First, from a legal perspective, individuals have a right to informed consent and bodily integrity. In obstetrics, informed consent is a blurry concept since many hospitals perform obstetric procedures on laboring women without informing them of the evidence concerning those procedures or their risks. Perhaps this legal case illustrates how paternalistic hospitals can be with respect to pregnant women -- assuming that the hospital staff know best and that informed consent is unnecessary. Never mind that hospitals tend to be run with organizational efficiency, rather than patient interests, in mind. In this specific case, one obstetrician who tried to convince the mother to consent to a c-section concluded that she was not psychotic and had the capacity for informed consent with regard to the c-section. It is clear within the law there is no informed consent without informed refusal, so this obstetrician's conclusion should have made V.M.'s refusal to consent to the c-section her decision alone. If this mother is not legally permitted to refuse major abdominal surgery, then she is clearly stripped of her civil rights to informed consent.

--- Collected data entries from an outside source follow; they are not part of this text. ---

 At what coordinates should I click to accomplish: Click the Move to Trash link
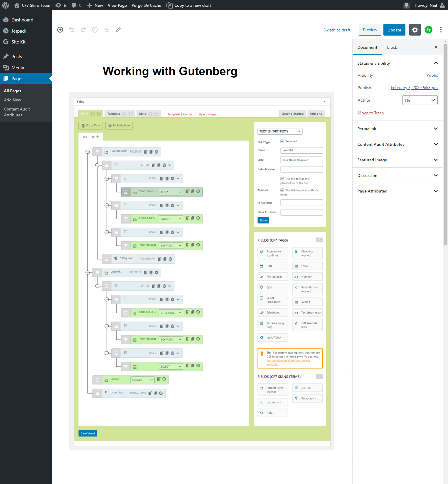pyautogui.click(x=370, y=113)
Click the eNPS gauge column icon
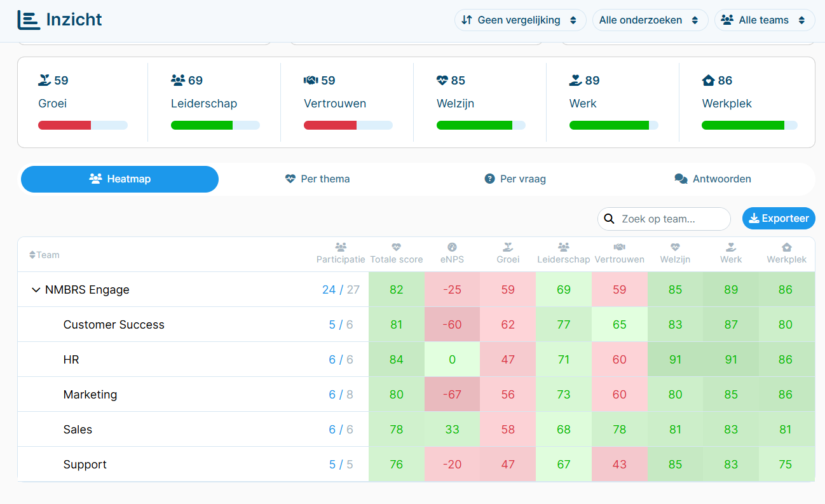Screen dimensions: 825x504 [452, 247]
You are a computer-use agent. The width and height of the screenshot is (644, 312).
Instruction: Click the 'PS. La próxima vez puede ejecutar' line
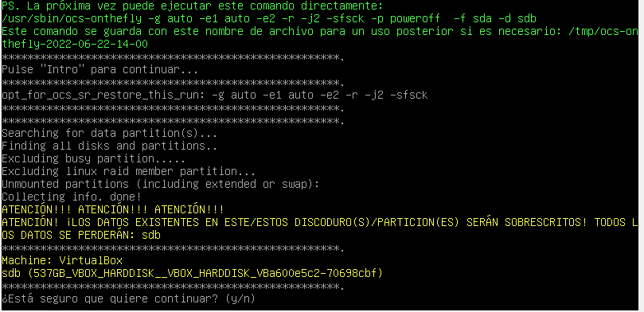(192, 6)
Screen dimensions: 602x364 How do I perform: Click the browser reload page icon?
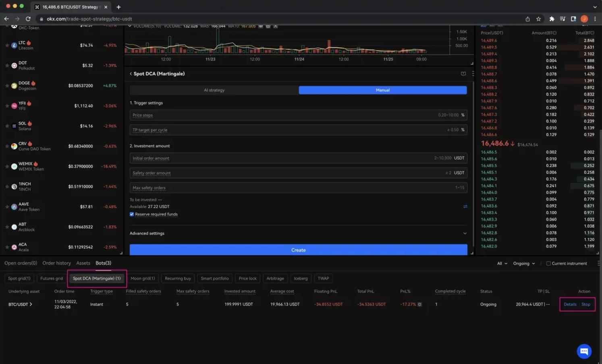point(28,19)
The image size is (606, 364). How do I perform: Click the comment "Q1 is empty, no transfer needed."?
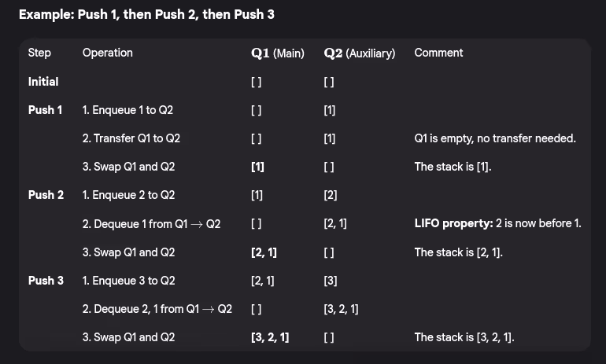[495, 138]
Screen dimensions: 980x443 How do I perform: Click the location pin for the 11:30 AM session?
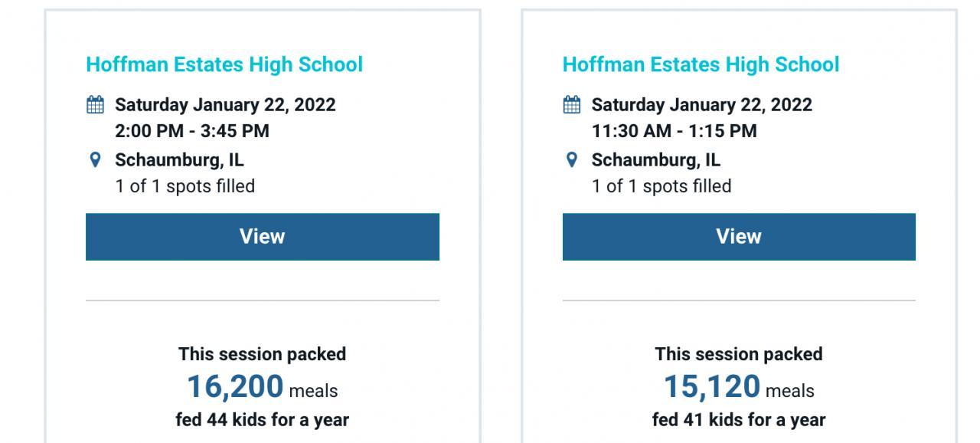(571, 160)
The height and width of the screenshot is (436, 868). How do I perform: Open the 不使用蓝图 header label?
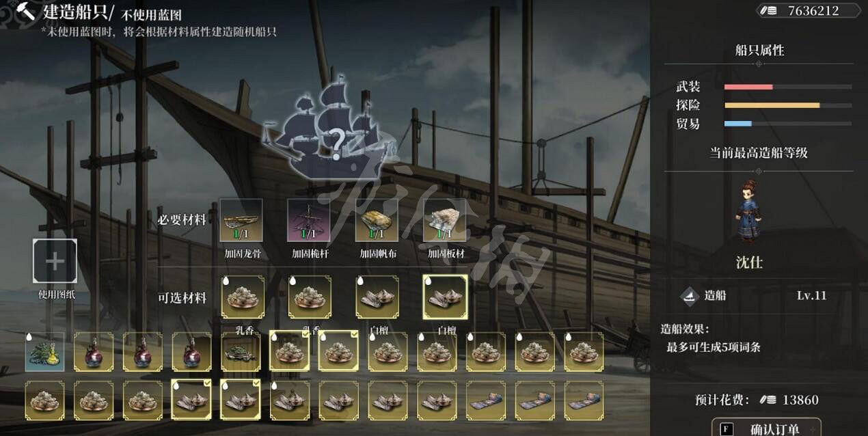click(x=152, y=14)
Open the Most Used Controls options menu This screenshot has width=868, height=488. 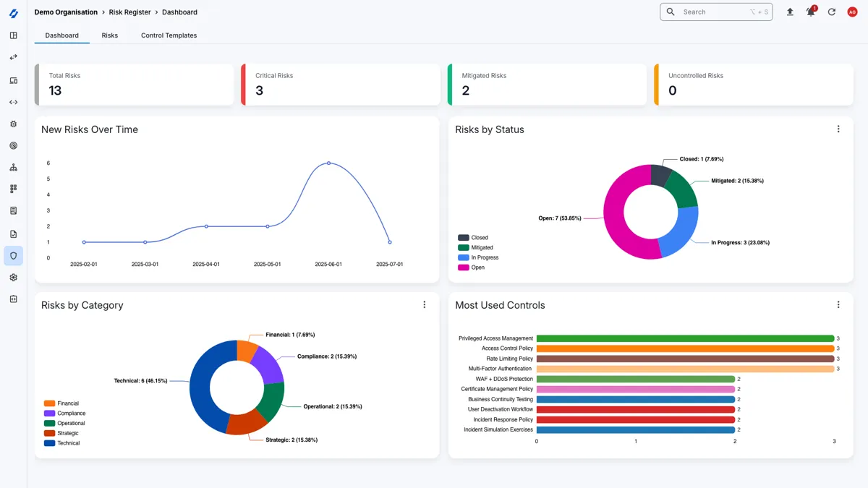[x=838, y=304]
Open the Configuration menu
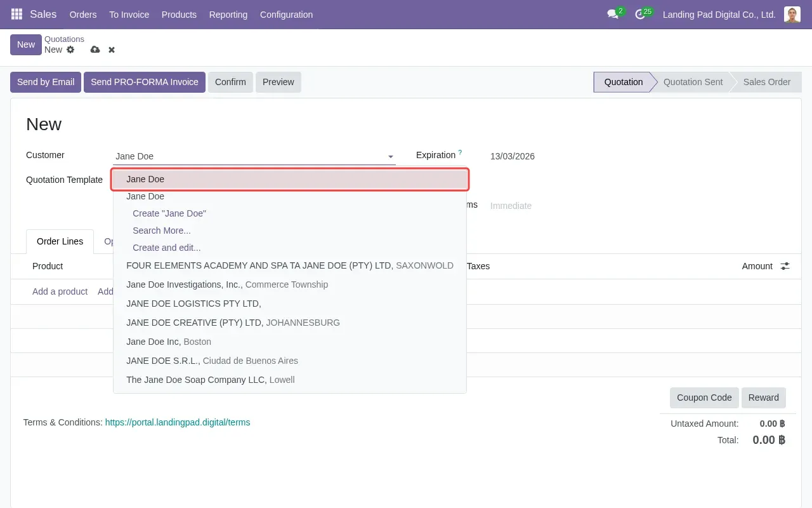This screenshot has width=812, height=508. click(286, 14)
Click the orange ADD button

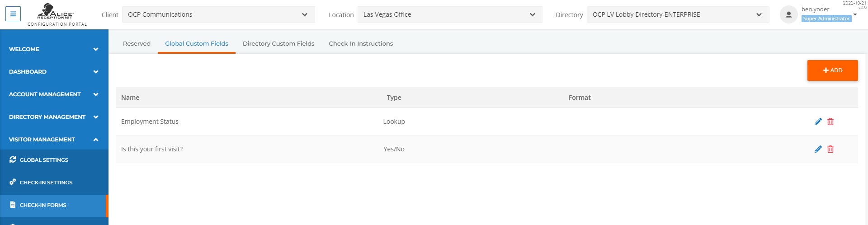pos(832,70)
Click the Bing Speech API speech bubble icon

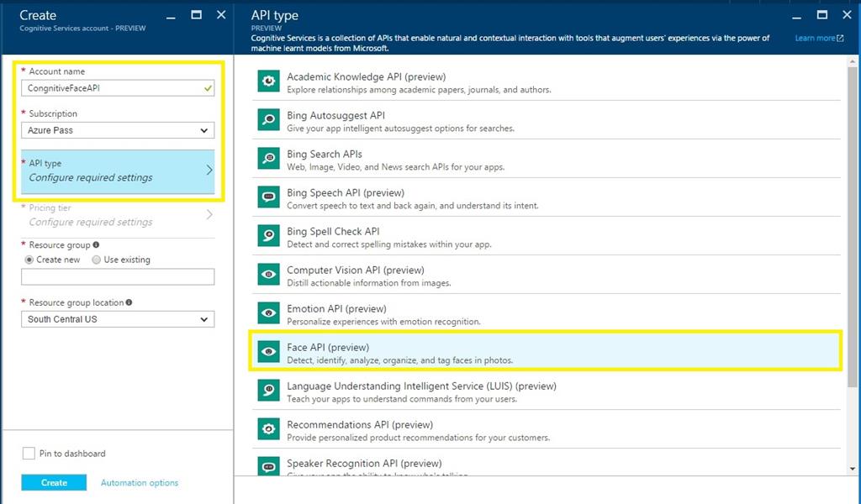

In fact, individuals are not legally required to consent to invasive procedures even to save other individuals, including fetuses that lack full legal status. But in this case the district and appellate courts subverted a pregnant woman's informed medical decision-making in the name of fetal rights, arguing that her refusal was a form of abuse and neglect of the child that had not yet been born. This is another dangerous precedent, along with other court-ordered cesarean cases, that will allow all pregnant women to lose their rights to bodily integrity and informed consent. It may be understandable, if not excusable, that the courts don't understand medicine or recognize that medical judgment is fallible, but it is hard to understand how they could so fundamentally misinterpret the law, in which performing surgery on an individual without that person's permission can constitute criminal "battery" under common law.
The court's opinion also suggests that lawmakers have no concept of what it is like to be in labor. Women in labor tend to find themselves on a different mental plane, where they have to focus inward and work with their bodies to give birth. As midwives know, some women become belligerent. Some seek privacy and seclusion. Most women in labor are likely to find the routine and usually unnecessary procedures of hospitals to be invasive and unwelcome. Yet the courts that decided this case didn't seem to be aware that women are unlikely to behave the same way when they are in labor as when they aren't. The decision cites hospital records that describe the mother, V.M., as "combative," "uncooperative," "erratic," "noncompliant," "irrational" and "inappropriate." Also, her husband indicated that the way she was acting was not her "normal manner and that she is not as 'tranquil.'" Why would anyone expect a woman in labor to be compliant, tranquil, or rational? What kinds of expectations does our society have for women undergoing a powerful physiological process, often with an absurd amount of poking, prodding and general interference? This mother was uncooperative with hospital staff, but clearly her uncooperativeness had nothing to do with the well-being of her baby. There is no reason to believe that she did not have the well-being her baby as her top priority, even though she was not a model patient. There is also no reason to believe that everything the hospital staff wanted to do was essential or even beneficial for the well-being of either mother or baby. In fact, typical obstetric care engages in many procedures that are unnecessary and often harmful, more out of habit and for the convenience of hospital staff than in the best interest of patients.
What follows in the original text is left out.